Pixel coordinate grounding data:
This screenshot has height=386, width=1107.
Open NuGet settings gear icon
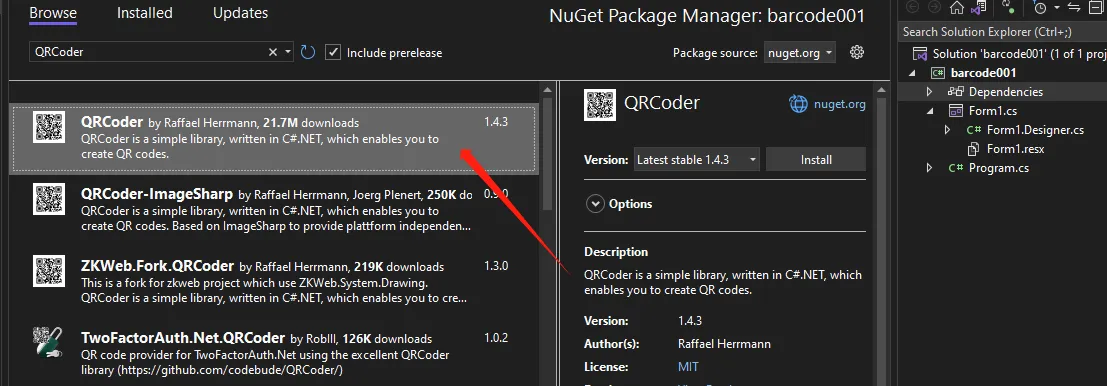click(857, 52)
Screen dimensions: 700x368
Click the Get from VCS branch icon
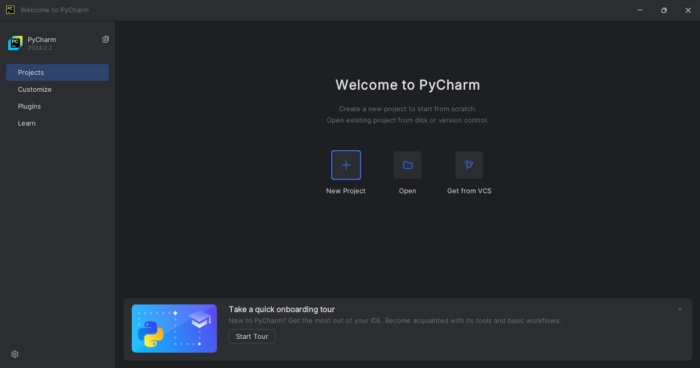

Exercise details
An exact reproduction of the data is required, with pictures excluded.

Output of the exercise
This screenshot has height=386, width=1107.
Open NuGet settings gear icon
click(857, 52)
Screen dimensions: 700x368
Click the Get from VCS branch icon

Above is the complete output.